» **What to produce**:
Output every line of the data exactly as it appears.

** Listed entries follows **

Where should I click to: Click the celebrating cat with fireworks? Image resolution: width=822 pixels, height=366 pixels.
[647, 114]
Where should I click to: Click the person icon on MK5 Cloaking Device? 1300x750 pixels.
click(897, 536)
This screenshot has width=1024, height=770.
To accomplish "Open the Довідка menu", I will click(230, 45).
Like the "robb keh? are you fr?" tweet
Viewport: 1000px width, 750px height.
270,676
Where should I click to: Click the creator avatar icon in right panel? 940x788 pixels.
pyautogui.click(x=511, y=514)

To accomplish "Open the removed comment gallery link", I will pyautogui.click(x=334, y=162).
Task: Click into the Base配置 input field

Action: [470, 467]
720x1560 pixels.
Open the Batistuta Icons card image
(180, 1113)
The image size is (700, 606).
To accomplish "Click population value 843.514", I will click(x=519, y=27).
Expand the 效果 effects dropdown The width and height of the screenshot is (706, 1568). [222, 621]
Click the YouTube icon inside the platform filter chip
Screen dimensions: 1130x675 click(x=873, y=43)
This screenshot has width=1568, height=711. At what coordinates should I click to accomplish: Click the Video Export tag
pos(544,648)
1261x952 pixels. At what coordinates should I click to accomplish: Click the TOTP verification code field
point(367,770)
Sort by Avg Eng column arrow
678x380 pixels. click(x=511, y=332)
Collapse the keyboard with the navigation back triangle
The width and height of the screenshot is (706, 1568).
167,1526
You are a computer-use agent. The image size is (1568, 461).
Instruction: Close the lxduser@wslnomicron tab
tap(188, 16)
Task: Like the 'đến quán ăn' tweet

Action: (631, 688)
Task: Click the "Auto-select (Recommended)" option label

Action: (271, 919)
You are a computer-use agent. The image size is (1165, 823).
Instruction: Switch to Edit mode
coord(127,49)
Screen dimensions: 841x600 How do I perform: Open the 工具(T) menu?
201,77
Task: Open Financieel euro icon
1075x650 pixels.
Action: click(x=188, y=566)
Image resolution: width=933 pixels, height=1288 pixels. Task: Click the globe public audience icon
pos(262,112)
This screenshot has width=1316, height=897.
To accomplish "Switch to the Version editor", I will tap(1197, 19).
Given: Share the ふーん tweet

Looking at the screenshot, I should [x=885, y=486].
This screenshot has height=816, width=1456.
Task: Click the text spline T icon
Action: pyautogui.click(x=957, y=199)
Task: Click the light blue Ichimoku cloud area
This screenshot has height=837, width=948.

** End of Listed entries **

» **Output for this task**:
Where should I click to: Click the celebrating cat with fireworks? Image resolution: width=822 pixels, height=366 pixels.
[647, 114]
Where should I click to: Click the person icon on MK5 Cloaking Device? 1300x750 pixels.
click(897, 536)
This screenshot has width=1024, height=770.
To accomplish "Open the Довідка menu", I will click(230, 45).
Like the "robb keh? are you fr?" tweet
Viewport: 1000px width, 750px height.
270,676
Where should I click to: Click the creator avatar icon in right panel? 940x788 pixels.
pyautogui.click(x=511, y=514)

To accomplish "Open the removed comment gallery link", I will pyautogui.click(x=334, y=162).
Task: Click into the Base配置 input field

Action: [470, 467]
720x1560 pixels.
Open the Batistuta Icons card image
(180, 1113)
The image size is (700, 606).
To accomplish "Click population value 843.514", I will click(x=519, y=27).
Expand the 效果 effects dropdown The width and height of the screenshot is (706, 1568). [222, 621]
Click the YouTube icon inside the platform filter chip
Screen dimensions: 1130x675 click(x=873, y=43)
This screenshot has width=1568, height=711. At what coordinates should I click to accomplish: Click the Video Export tag
pos(544,648)
1261x952 pixels. At what coordinates should I click to accomplish: Click the TOTP verification code field
point(367,770)
Sort by Avg Eng column arrow
678x380 pixels. click(x=511, y=332)
Collapse the keyboard with the navigation back triangle
The width and height of the screenshot is (706, 1568).
167,1526
You are a computer-use agent. The image size is (1568, 461).
Instruction: Close the lxduser@wslnomicron tab
tap(188, 16)
Task: Like the 'đến quán ăn' tweet

Action: (631, 688)
Task: Click the "Auto-select (Recommended)" option label

Action: (271, 919)
You are a computer-use agent. The image size is (1165, 823).
Instruction: Switch to Edit mode
coord(127,49)
Screen dimensions: 841x600 How do I perform: Open the 工具(T) menu?
201,77
Task: Open Financieel euro icon
1075x650 pixels.
Action: click(x=188, y=566)
Image resolution: width=933 pixels, height=1288 pixels. Task: Click the globe public audience icon
pos(262,112)
This screenshot has width=1316, height=897.
To accomplish "Switch to the Version editor", I will tap(1197, 19).
Given: Share the ふーん tweet

Looking at the screenshot, I should [x=885, y=486].
This screenshot has height=816, width=1456.
Task: Click the text spline T icon
Action: pyautogui.click(x=957, y=199)
Task: Click the light blue Ichimoku cloud area
This screenshot has height=837, width=948.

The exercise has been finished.